» TASK TO COMPLETE
If a line of the data below contains the string "computer", copy it into your answer.

--- INFORMATION GIVEN Enclosed Below ---

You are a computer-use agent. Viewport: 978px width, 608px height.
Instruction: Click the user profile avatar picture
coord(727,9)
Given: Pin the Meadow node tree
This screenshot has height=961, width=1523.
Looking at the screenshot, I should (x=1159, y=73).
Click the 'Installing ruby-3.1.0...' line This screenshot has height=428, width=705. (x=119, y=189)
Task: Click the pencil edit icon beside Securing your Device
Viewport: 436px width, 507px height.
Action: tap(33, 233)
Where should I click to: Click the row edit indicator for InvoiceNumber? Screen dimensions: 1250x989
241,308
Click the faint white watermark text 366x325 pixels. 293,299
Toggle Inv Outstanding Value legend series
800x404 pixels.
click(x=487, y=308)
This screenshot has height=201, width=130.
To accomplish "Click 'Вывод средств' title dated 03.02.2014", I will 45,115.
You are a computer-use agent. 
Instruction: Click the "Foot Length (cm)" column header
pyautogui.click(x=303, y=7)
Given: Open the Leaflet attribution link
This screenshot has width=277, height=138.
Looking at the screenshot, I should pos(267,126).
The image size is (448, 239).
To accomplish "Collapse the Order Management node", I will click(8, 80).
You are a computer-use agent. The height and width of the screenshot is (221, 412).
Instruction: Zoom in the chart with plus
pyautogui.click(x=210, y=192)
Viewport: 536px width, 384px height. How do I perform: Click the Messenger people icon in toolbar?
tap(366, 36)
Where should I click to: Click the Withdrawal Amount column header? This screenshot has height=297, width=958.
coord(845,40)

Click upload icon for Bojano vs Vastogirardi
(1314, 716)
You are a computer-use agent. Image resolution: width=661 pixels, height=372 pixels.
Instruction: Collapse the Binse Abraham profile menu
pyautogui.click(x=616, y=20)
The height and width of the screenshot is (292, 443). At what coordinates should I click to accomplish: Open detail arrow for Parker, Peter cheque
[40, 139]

--- End of Enclosed INFORMATION GIVEN ---

» REPLY TO THE TASK
You are a computer-use agent. Viewport: 978px width, 608px height.
You are a computer-use agent. 
You are a computer-use agent. The height and width of the screenshot is (221, 412).
You are a computer-use agent. Image resolution: width=661 pixels, height=372 pixels.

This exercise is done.